Should you worry if your different-sex partner kisses someone of their sex?
Outcast asks:
Lately my girlfriend told me she kissed her female friend. Her reason was that her friend was nice and she was curious to see how it felt kissing another girl. It’s been two weeks since she told me . But I think I lost that trust towards her, though most friends tell me it’s not a bad thing. I’m confused on how I should feel or act about this.
Hi Outcast –
Okay, let’s get this out of the way for starters: I love to kiss EVERYBODY! Men, women, boys, girls, all sorts of dogs, the sides of trees, hey I’ve even kissed a couple of cats in my day! So how you humans avoid kissing all of each other is just beyond me.
But I know that the sort of kissing you’re talking about isn’t the same as me running up and taking a big slurp on the side of someone’s face. Or if your girlfriend had kissed her grandmother. This was more of a romantic kiss, a sexual kiss. And she wanted to find out how it felt to do that with a girl, since she’d only tried it with boys before.
And you say you’re confused as to how you should feel or act. And I’m going to emphasize one word of that: you’re confused as to how you SHOULD feel or act.
And my answer to that is… no.
That there is no such thing as “Should” in this case.
Now there are some people who will tell you “What she did is wrong, and so you should break up with her.” But I’m not one of those. What they did was inquisitive and harmless, to my mind.
But maybe you feel horrified and disgusted and mistrusting, “If she would kiss that girl, then what else might she do, the next time she gets curious? Flirt with my dad? Make out with my best friend? Take her shirt off in church?!” And if that’s the case, then you clearly need to talk with her, and find out where her boundaries lie. What is “interesting” to her, and what’s “off limits.”
Or maybe you feel excited, “I hope she does it again so I can watch! Or maybe she and her friend would both make out with me at the same time!”
Or maybe you don’t really care all that much.

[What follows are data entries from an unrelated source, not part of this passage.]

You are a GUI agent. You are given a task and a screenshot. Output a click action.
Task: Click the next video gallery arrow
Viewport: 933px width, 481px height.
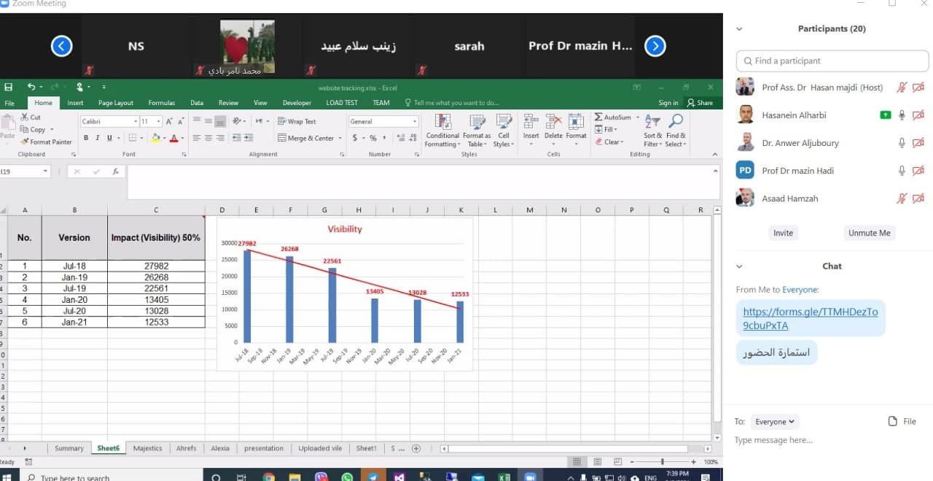(655, 46)
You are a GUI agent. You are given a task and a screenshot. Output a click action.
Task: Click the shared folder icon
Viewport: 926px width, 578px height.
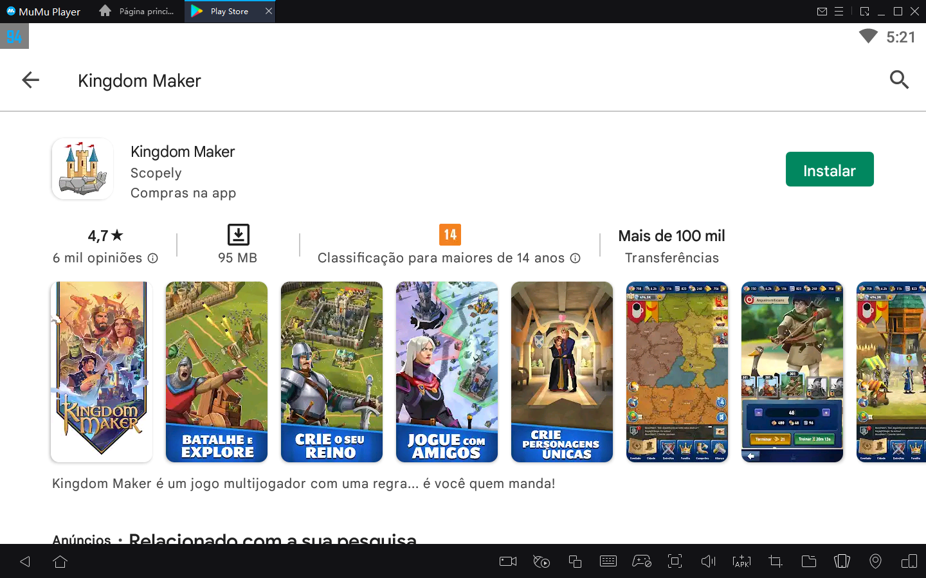tap(808, 561)
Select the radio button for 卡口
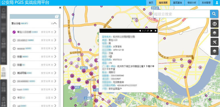The width and height of the screenshot is (220, 107). (14, 98)
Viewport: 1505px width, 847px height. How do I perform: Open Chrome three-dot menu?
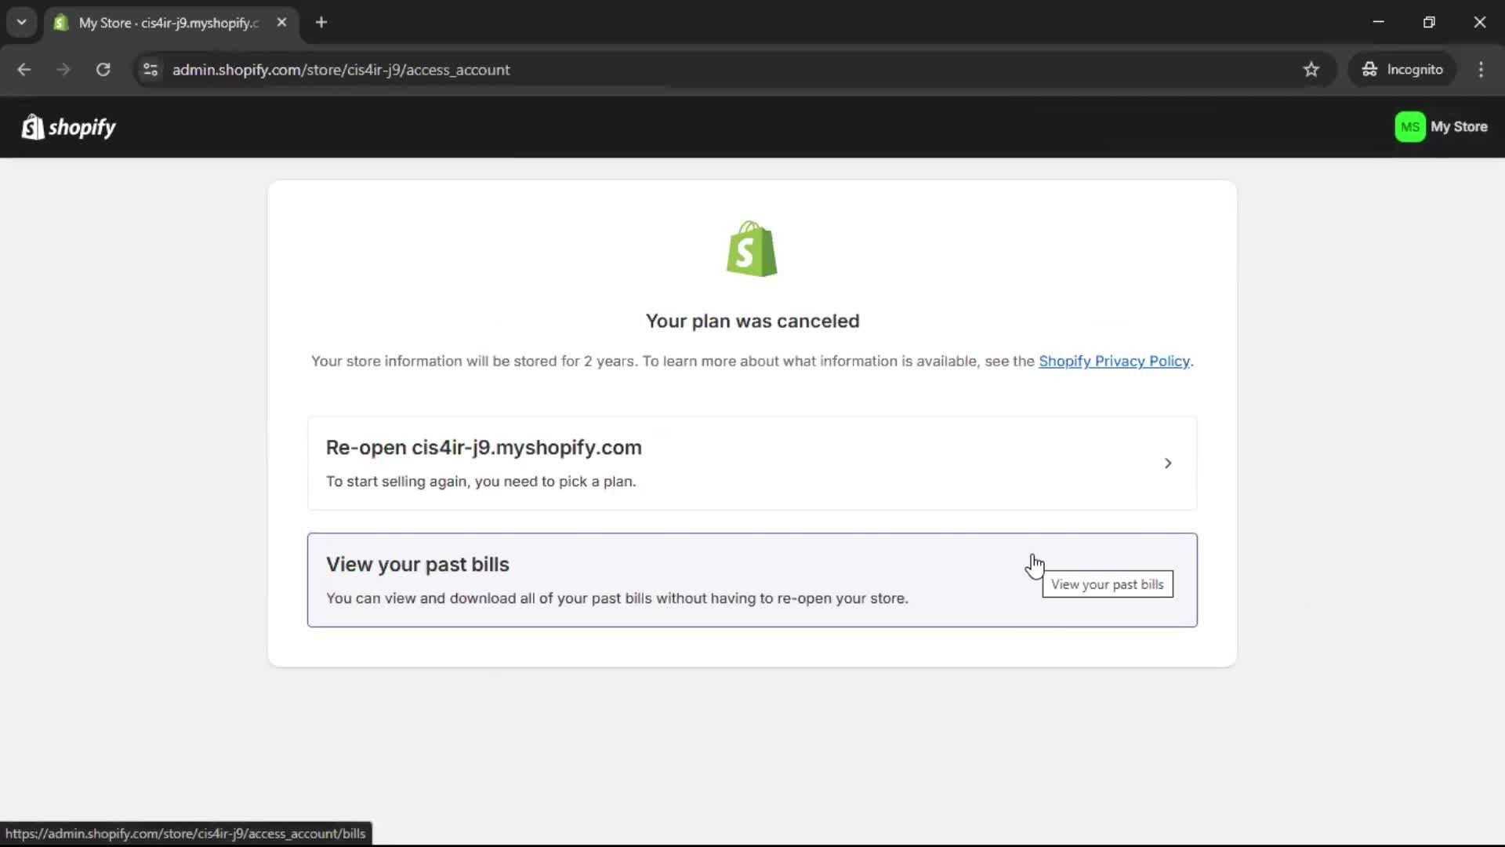(1481, 70)
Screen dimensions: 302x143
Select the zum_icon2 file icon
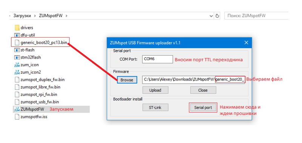coord(17,72)
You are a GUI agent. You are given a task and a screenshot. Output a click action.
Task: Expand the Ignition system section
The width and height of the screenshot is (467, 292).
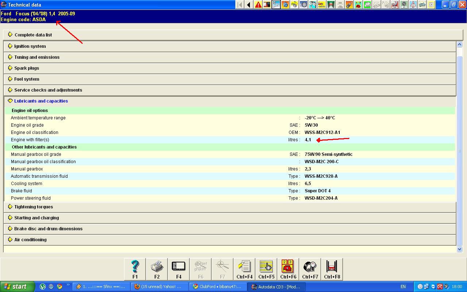coord(30,46)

Now you say you’re feeling a loss of trust. But I think it’s really important to answer two big questions then. First, what is it you’re not trusting – that she kissed anyone, that she was willing to try kissing someone of the same sex, that she was even curious about it?
And secondly, how did she feel about it? Has she told you? Did she love it? Did she want to do more of it? Or did she feel “It’s just the same as kissing a boy?” Or maybe even “It was nothing, I didn’t feel anything at all?”
The fact is, Outcast, we live in a very particular time. Because humans are getting more accepting of different sorts of sexualities that have been shunned for centuries, that also means people – especially young people – are trying more things out. “Am I bisexual?” “Am I actually a different gender, or gender-fluid?” And these questions aren’t a bad thing at all. Especially if they help people get happier, and help people accept others more than they have before.
Don’t get me wrong – if one’s religion or moral beliefs dictate that they shouldn’t even try such things, I’m not going to say they’re wrong. But just as I don’t want to see one person hate another because that person eats foods they don’t believe are morally or religiously right, I also don’t want to see hatred of another for who they’re attracted to, or who they innately feel they are.
So what all this leads to is… talk with her. Find out how she feels, and what she wants. And then have an even bigger talk with yourself. And see what you really, deep down, feel about what she says.
But I can say that I’m a lot more likely to judge someone for kicking a dog than for kissing anyone.